Desde quando o Jardim Botanico da Universidade de Coimbra começou a ter relações com os agricultores da ilha de S. Tomé, enviando-lhes plantas úteis e entre elas principalmente as da quina, para que encetassem novas culturas, nutri desejo de visitar esta ilha para ver e estudar processos agrícolas e para contemplar a explêndida vegetação tropical. Realizei êsse desejo em 1903.

A 23 de junho embarquei no Benguela. Os longos dias de viagem tornaram-se agradáveis pela amabilidade do pessoal do navio e pela optima convivência com os passageiros que seguiam para diversos pontos de Africa. Fóra do navio as distrações eram poucas. Repetidas vezes gastava horas contemplando o movimento constante do mar e de noite admirava a luminosa esteira do navio, na qual parecia que se moviam milhões de pirilampos. Sinais de vida eram dados por cardumes de peixes voadores, quando faziam uns curtos exercícios aéreos.

No isolamento em que nos achavamos durante longos dias era bem agradável ver ao longe a coluna de fumo dalgum vapor que passava, ou algum navio de vela, que com o Benguela conversava.

Boas bátegas de água, acompanhadas de trovões longínquos davam-nos sinais de proximidades da serra Leoa e por vezes o piar triste de aves nocturnas nos faziam conhecer que não navegavamos longe de terra.

A monotonia da longa estrada é cortada pelo brilhante quadro que oferece a ilha da Madeira, pelas ilhas de Cabo Verde, cujas costas negras e ásperas quási causam terror, pelas Canárias de tão curiosa vegetação e sobretudo pelo aspecto admirável da ilha do Principe, na qual, tudo, desde o mar até aos lugares mais altos, está coberto de densa vegetação. Parece mesmo que elegantes palmeiras surgem das águas do mar. É bem curiosa a forma dum rochedo, proximo da ilha, conhecido com o nome de boné de jokei.

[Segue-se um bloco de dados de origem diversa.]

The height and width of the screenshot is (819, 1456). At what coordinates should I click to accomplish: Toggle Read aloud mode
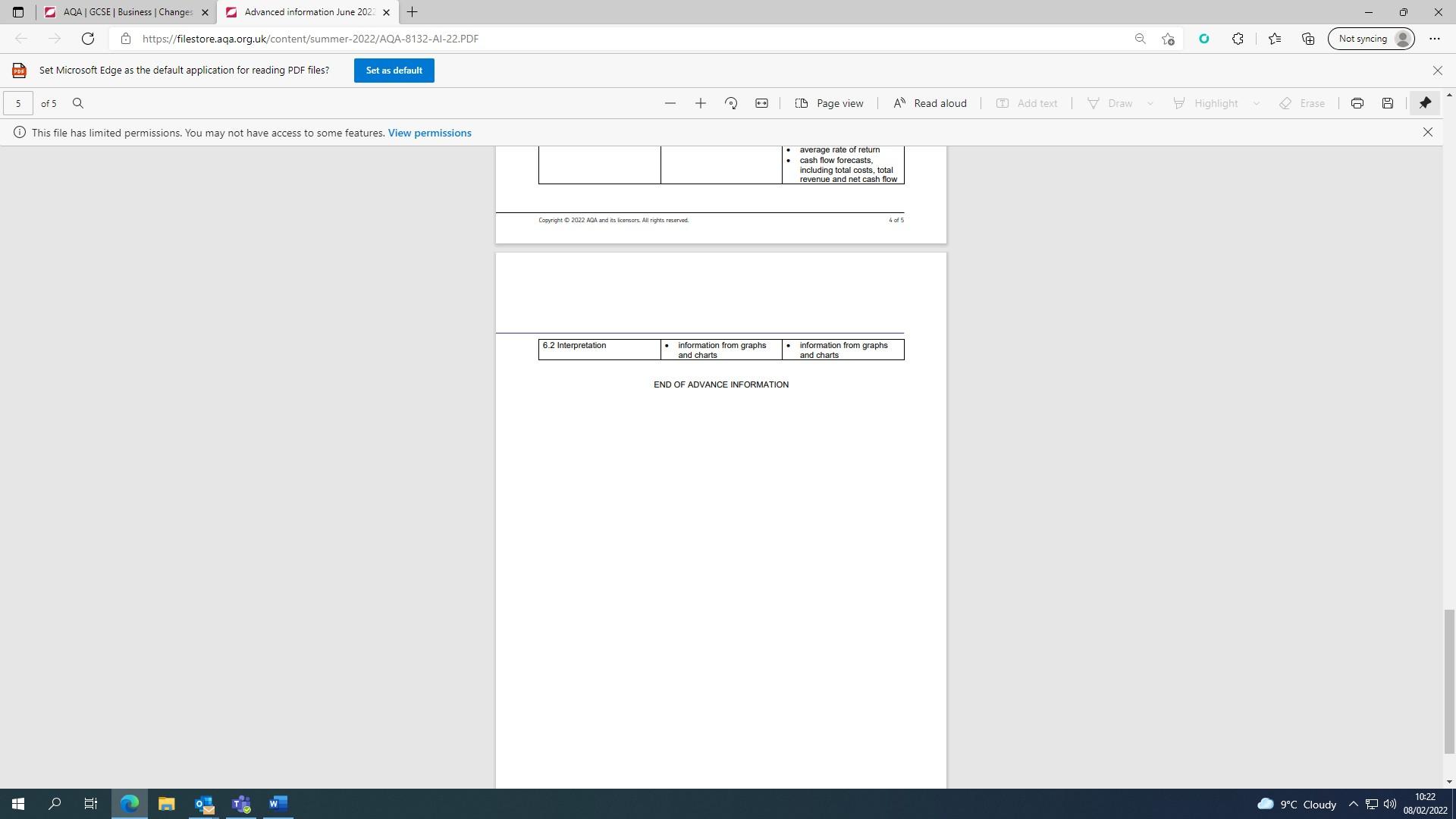[930, 103]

Ao fim de 18 dias ao amanhecer tive o prazer de me encontrar em frente da ilha de S. Tomé. Cedo desembarquei e em terra tive a satisfação de encontrar amigos e grande número de administradores de roças, que amavelmente me convidaram para visitar as culturas que dirigiam. No dia anterior tinham vindo dar uma grande demonstração de amizade ao Dr. António José de Almeida, que nesse dia deixava S. Tomé, onde era por todos sobremodo estimado.

Jantei na - sala dos doutores (1) - com amigos dos tempos de Coimbra, que me prodigalisaram todas as amabilidades. Segui depois por entre palmeiras para a roça Boa Entrada, nome bem escolhido. Pertence esta magnífica roça ao Ex.mo Sr. Henrique de Mendonça. Prevenido por êste senhor o administrador da roça, o Sr. Silvestre Dias da Silva, apenas desembarquei, comunicou-me as ordens que tinha recebido e que por isso me conduziria até à Boa Entrada.

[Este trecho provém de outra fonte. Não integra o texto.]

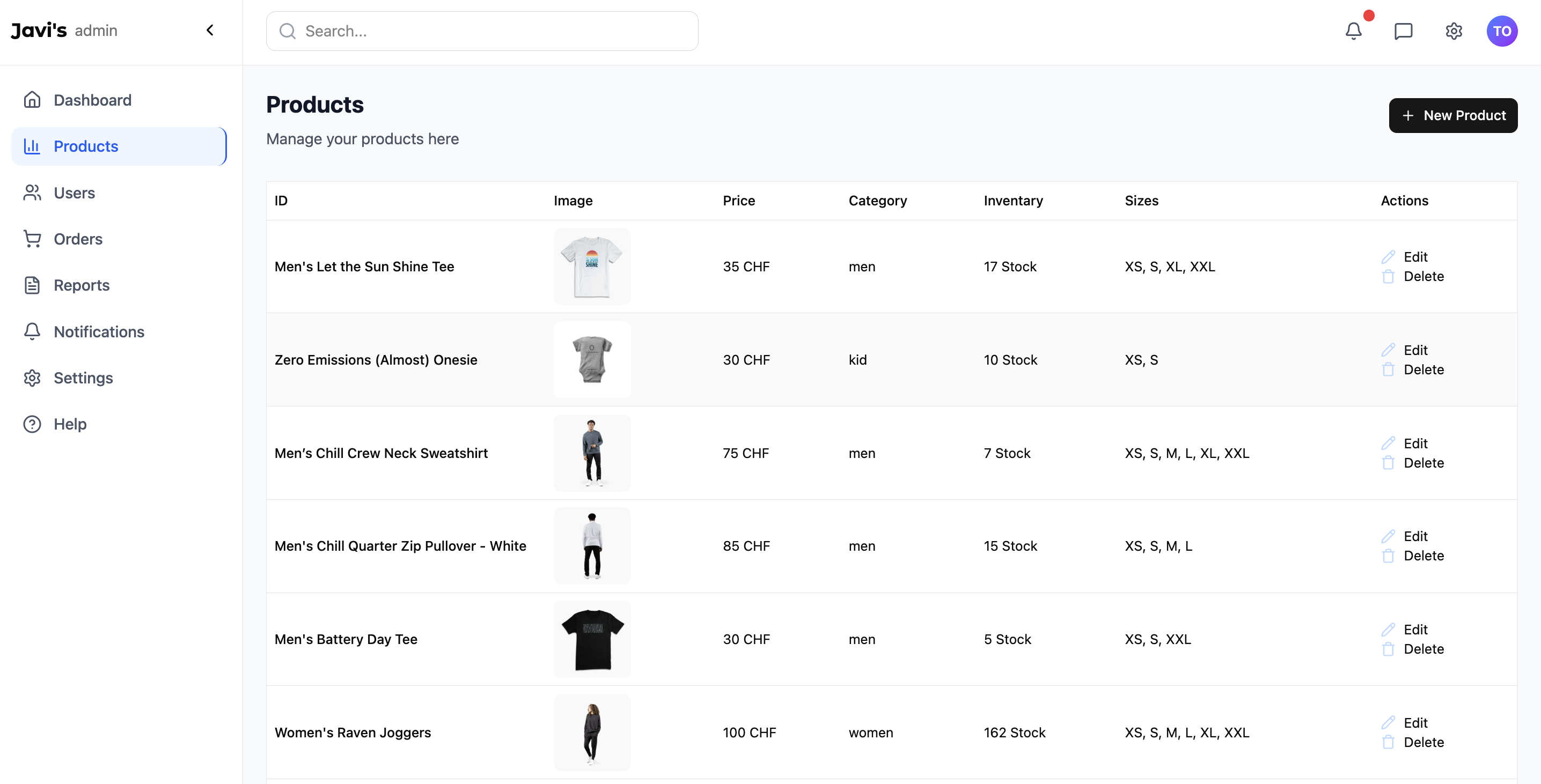Open the Reports section

82,285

Assim se fez, e aí passei alguns dias bem agradàvelmente.

Voltei à cidade e embarcando no pequeno vapor que fazia o serviço da ilha, depois de dobrar, não o Cabo das tormentas, mas o Morro Carregado, aportei ao mesmo porto, onde tinham aportado em 1470 João de Santarem e Pero de Escobar. Daí segui para a roça Ponta Figo, onde o Sr. José da Costa Santos me deu optimo acolhimento e donde fiz interessantes digressões. Segui daí depois, fazendo paragem mais ou menos longa, por Ponta Furada, S. Miguel, S.to António de Mussacabú, Jou, Porto Alegre, donde fui ao ilheu das Rolas, trepei até Monte Mario, posição explêndida, Novo Brasil e depois através de longas plantações de cacau até S. João dos Angolares e roça Granja. Embarquei e segui para a cidade, indo daí à roça Agua-Izé e seguindo por Huba-Budo, Nova Java, passei a visitar as roças das regiões altas, Saudade, Nova Moka, Monte Café, S. Nicolau, subindo até a Lagoa Amelia, não chegando a realizar a ascensão ao Pico de S. Tomé, como tanto tinha desejado.

Desci até Ponta Figo e daí pela Rosema, por caminho, que só para cabras poderia servir, entrei na grande roça Rio do Ouro onde me esperava delicado acolhimento, graças à amabilidade do proprietário, O Ex.mo Sr. Marquês de VaIflor. Aí passei alguns dias tendo ocasião de conhecer uma das principais roças da ilha, senão a primeira.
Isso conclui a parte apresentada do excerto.